[Stored records]
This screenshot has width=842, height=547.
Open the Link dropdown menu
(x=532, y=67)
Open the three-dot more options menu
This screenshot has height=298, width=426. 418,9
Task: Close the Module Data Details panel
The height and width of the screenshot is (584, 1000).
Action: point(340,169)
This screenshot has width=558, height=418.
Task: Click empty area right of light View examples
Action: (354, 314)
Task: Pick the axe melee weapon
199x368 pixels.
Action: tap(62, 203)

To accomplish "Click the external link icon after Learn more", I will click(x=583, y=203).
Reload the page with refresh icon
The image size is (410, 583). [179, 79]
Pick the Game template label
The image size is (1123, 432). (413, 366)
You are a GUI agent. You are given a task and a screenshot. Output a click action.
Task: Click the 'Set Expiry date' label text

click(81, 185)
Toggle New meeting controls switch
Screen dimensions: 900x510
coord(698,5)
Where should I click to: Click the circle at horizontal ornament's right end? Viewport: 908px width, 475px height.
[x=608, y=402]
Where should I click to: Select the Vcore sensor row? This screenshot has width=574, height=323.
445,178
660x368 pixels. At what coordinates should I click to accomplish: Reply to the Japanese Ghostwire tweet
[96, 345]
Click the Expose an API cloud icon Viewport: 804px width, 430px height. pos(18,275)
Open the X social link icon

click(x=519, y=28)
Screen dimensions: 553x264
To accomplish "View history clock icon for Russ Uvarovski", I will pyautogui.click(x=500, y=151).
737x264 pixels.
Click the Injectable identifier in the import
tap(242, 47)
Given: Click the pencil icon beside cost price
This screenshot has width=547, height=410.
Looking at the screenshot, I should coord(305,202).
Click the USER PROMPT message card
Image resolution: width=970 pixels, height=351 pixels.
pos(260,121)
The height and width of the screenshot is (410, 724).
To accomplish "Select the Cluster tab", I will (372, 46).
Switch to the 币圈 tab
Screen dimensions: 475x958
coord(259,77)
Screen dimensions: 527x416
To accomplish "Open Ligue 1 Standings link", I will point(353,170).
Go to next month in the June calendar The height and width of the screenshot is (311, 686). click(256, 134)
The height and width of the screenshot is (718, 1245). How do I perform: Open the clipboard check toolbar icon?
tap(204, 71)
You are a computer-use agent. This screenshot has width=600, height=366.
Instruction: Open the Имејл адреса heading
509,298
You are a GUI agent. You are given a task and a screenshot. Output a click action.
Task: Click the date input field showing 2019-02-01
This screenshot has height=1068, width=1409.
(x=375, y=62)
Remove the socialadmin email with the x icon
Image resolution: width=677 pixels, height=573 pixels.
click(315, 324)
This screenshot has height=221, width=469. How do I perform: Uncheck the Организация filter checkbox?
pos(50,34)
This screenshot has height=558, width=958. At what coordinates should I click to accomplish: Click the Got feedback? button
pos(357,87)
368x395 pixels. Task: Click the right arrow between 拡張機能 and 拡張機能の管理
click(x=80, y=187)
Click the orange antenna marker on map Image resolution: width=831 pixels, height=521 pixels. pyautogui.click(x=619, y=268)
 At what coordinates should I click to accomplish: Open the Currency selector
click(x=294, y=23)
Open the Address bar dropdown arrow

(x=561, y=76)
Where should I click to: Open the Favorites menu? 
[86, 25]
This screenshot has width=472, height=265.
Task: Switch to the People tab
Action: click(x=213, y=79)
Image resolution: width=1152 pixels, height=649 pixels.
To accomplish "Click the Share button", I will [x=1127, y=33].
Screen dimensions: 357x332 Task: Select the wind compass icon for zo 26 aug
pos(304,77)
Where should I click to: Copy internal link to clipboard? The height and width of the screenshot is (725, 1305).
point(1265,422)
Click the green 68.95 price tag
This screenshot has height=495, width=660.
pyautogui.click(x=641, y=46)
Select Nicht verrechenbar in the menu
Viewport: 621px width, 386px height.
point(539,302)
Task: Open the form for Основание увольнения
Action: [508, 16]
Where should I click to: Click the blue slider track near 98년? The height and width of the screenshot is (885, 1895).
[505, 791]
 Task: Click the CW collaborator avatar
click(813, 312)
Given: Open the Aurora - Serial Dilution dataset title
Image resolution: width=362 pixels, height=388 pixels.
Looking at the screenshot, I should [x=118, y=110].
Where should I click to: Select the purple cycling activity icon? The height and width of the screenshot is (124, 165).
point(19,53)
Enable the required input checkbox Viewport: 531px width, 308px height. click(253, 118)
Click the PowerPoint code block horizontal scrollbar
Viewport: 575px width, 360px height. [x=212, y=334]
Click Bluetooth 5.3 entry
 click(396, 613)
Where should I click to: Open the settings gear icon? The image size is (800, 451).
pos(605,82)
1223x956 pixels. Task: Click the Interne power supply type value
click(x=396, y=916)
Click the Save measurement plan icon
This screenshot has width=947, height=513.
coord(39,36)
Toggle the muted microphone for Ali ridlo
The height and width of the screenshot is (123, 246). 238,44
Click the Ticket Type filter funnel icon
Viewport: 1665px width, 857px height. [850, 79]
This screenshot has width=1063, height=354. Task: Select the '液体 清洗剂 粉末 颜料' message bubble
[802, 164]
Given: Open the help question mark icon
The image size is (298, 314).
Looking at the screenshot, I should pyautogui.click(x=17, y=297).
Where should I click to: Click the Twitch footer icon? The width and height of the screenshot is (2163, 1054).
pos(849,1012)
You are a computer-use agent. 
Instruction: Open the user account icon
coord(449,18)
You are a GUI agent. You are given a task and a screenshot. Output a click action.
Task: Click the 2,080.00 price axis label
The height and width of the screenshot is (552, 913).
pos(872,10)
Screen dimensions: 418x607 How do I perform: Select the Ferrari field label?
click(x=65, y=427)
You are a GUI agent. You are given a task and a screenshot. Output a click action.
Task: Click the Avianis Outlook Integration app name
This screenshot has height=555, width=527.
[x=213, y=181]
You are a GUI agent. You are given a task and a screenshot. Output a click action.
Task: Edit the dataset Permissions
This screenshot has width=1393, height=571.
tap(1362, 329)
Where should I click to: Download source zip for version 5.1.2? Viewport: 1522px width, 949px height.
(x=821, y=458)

Written problem> Copy every one of the lines above, reproducing each without any change.

Result for this exercise>
This screenshot has width=842, height=547.
Open the Link dropdown menu
(x=532, y=67)
Open the three-dot more options menu
This screenshot has height=298, width=426. 418,9
Task: Close the Module Data Details panel
The height and width of the screenshot is (584, 1000).
Action: point(340,169)
This screenshot has width=558, height=418.
Task: Click empty area right of light View examples
Action: (354, 314)
Task: Pick the axe melee weapon
199x368 pixels.
Action: tap(62, 203)

To accomplish "Click the external link icon after Learn more", I will click(x=583, y=203).
Reload the page with refresh icon
The image size is (410, 583). [179, 79]
Pick the Game template label
The image size is (1123, 432). (413, 366)
You are a GUI agent. You are given a task and a screenshot. Output a click action.
Task: Click the 'Set Expiry date' label text

click(81, 185)
Toggle New meeting controls switch
Screen dimensions: 900x510
coord(698,5)
Where should I click to: Click the circle at horizontal ornament's right end? Viewport: 908px width, 475px height.
[x=608, y=402]
Where should I click to: Select the Vcore sensor row? This screenshot has width=574, height=323.
445,178
660x368 pixels. At what coordinates should I click to accomplish: Reply to the Japanese Ghostwire tweet
[96, 345]
Click the Expose an API cloud icon Viewport: 804px width, 430px height. pos(18,275)
Open the X social link icon

click(x=519, y=28)
Screen dimensions: 553x264
To accomplish "View history clock icon for Russ Uvarovski", I will pyautogui.click(x=500, y=151).
737x264 pixels.
Click the Injectable identifier in the import
tap(242, 47)
Given: Click the pencil icon beside cost price
This screenshot has width=547, height=410.
Looking at the screenshot, I should coord(305,202).
Click the USER PROMPT message card
Image resolution: width=970 pixels, height=351 pixels.
pos(260,121)
The height and width of the screenshot is (410, 724).
To accomplish "Select the Cluster tab", I will (372, 46).
Switch to the 币圈 tab
Screen dimensions: 475x958
coord(259,77)
Screen dimensions: 527x416
To accomplish "Open Ligue 1 Standings link", I will point(353,170).
Go to next month in the June calendar The height and width of the screenshot is (311, 686). click(256, 134)
The height and width of the screenshot is (718, 1245). How do I perform: Open the clipboard check toolbar icon?
tap(204, 71)
You are a computer-use agent. This screenshot has width=600, height=366.
Instruction: Open the Имејл адреса heading
509,298
You are a GUI agent. You are given a task and a screenshot. Output a click action.
Task: Click the date input field showing 2019-02-01
This screenshot has height=1068, width=1409.
(x=375, y=62)
Remove the socialadmin email with the x icon
Image resolution: width=677 pixels, height=573 pixels.
click(315, 324)
This screenshot has height=221, width=469. How do I perform: Uncheck the Организация filter checkbox?
pos(50,34)
This screenshot has height=558, width=958. At what coordinates should I click to accomplish: Click the Got feedback? button
pos(357,87)
368x395 pixels. Task: Click the right arrow between 拡張機能 and 拡張機能の管理
click(x=80, y=187)
Click the orange antenna marker on map Image resolution: width=831 pixels, height=521 pixels. pyautogui.click(x=619, y=268)
 At what coordinates should I click to accomplish: Open the Currency selector
click(x=294, y=23)
Open the Address bar dropdown arrow

(x=561, y=76)
Where should I click to: Open the Favorites menu? 
[86, 25]
This screenshot has width=472, height=265.
Task: Switch to the People tab
Action: click(x=213, y=79)
Image resolution: width=1152 pixels, height=649 pixels.
To accomplish "Click the Share button", I will [x=1127, y=33].
Screen dimensions: 357x332 Task: Select the wind compass icon for zo 26 aug
pos(304,77)
Where should I click to: Copy internal link to clipboard? The height and width of the screenshot is (725, 1305).
point(1265,422)
Click the green 68.95 price tag
This screenshot has height=495, width=660.
pyautogui.click(x=641, y=46)
Select Nicht verrechenbar in the menu
Viewport: 621px width, 386px height.
point(539,302)
Task: Open the form for Основание увольнения
Action: [508, 16]
Where should I click to: Click the blue slider track near 98년? The height and width of the screenshot is (885, 1895).
[505, 791]
 Task: Click the CW collaborator avatar
click(813, 312)
Given: Open the Aurora - Serial Dilution dataset title
Image resolution: width=362 pixels, height=388 pixels.
Looking at the screenshot, I should [x=118, y=110].
Where should I click to: Select the purple cycling activity icon? The height and width of the screenshot is (124, 165).
point(19,53)
Enable the required input checkbox Viewport: 531px width, 308px height. click(253, 118)
Click the PowerPoint code block horizontal scrollbar
Viewport: 575px width, 360px height. [x=212, y=334]
Click Bluetooth 5.3 entry
 click(396, 613)
Where should I click to: Open the settings gear icon? The image size is (800, 451).
pos(605,82)
1223x956 pixels. Task: Click the Interne power supply type value
click(x=396, y=916)
Click the Save measurement plan icon
This screenshot has width=947, height=513.
coord(39,36)
Toggle the muted microphone for Ali ridlo
The height and width of the screenshot is (123, 246). 238,44
Click the Ticket Type filter funnel icon
Viewport: 1665px width, 857px height. [850, 79]
This screenshot has width=1063, height=354. Task: Select the '液体 清洗剂 粉末 颜料' message bubble
[802, 164]
Given: Open the help question mark icon
The image size is (298, 314).
Looking at the screenshot, I should pyautogui.click(x=17, y=297).
Where should I click to: Click the Twitch footer icon? The width and height of the screenshot is (2163, 1054).
pos(849,1012)
You are a computer-use agent. 
Instruction: Open the user account icon
coord(449,18)
You are a GUI agent. You are given a task and a screenshot. Output a click action.
Task: Click the 2,080.00 price axis label
The height and width of the screenshot is (552, 913).
pos(872,10)
Screen dimensions: 418x607 How do I perform: Select the Ferrari field label?
click(x=65, y=427)
You are a GUI agent. You are given a task and a screenshot. Output a click action.
Task: Click the Avianis Outlook Integration app name
This screenshot has height=555, width=527.
[x=213, y=181]
You are a GUI agent. You are given a task and a screenshot. Output a click action.
Task: Edit the dataset Permissions
This screenshot has width=1393, height=571.
tap(1362, 329)
Where should I click to: Download source zip for version 5.1.2? Viewport: 1522px width, 949px height.
(x=821, y=458)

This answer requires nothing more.